Document extract:
----------------
Saturday, August 22, 2009

Free is a very good price

The ticket to better health care



So here’s the solution to our health care crisis: send all the uninsured sick people to another country that has socialized medicine.


This idea springs from a guest column in The Oregonian by David Lister, a genuinely nice and reasonable guy who also is a political conservative. Lister opposes the single-payer health care systems in the United Kingdom and elsewhere, and probably also the public option proposed and possibly abandoned by President Obama.


Yet he recounts his own experience with Britain’s nationalized health care and comes away begrudgingly satisfied:


“Last April, during a trip to Scotland, I had my own encounter with a "socialized" health system. The day before our scheduled return I experienced severe chest pains and labored breathing. Our hosts insisted that I allow them to call the health service. After some discussion with a screener, I was told I should come in to be examined. In less than an hour, I was sitting in an exam room with a Scottish physician. A rapid examination satisfied him that I was not in cardiac distress, but merely suffering from acute indigestion.”
----------------
Source information:
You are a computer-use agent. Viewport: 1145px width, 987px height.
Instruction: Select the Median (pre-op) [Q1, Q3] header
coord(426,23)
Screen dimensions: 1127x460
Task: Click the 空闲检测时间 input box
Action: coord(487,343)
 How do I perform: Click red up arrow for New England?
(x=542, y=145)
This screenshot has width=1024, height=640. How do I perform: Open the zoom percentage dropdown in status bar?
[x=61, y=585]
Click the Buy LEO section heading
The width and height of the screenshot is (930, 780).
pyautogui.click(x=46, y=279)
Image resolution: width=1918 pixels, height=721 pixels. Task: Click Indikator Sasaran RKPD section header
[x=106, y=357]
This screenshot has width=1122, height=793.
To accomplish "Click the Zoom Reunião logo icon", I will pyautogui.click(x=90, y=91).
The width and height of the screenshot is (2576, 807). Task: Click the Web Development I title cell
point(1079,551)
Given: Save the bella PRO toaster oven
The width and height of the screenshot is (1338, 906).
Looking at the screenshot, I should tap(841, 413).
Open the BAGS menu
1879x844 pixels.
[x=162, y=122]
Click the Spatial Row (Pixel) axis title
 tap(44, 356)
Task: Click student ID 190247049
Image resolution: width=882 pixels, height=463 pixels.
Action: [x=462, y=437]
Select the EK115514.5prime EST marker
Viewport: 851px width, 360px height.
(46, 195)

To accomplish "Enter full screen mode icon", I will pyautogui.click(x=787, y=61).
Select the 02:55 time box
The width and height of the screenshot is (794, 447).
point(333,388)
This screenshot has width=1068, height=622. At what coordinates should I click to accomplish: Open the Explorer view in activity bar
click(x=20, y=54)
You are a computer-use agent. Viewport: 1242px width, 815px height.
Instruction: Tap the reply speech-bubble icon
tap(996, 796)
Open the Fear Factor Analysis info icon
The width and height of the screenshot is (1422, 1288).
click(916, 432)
----------------
Task brief:
Please answer these questions from the health care post above:
1. In which newspaper did David Lister's guest column appear?
2. Where was Lister traveling when he had severe chest pains?
3. What did the physician conclude Lister was suffering from?

Written solution:
1. The Oregonian
2. Scotland
3. Acute indigestion, not cardiac distress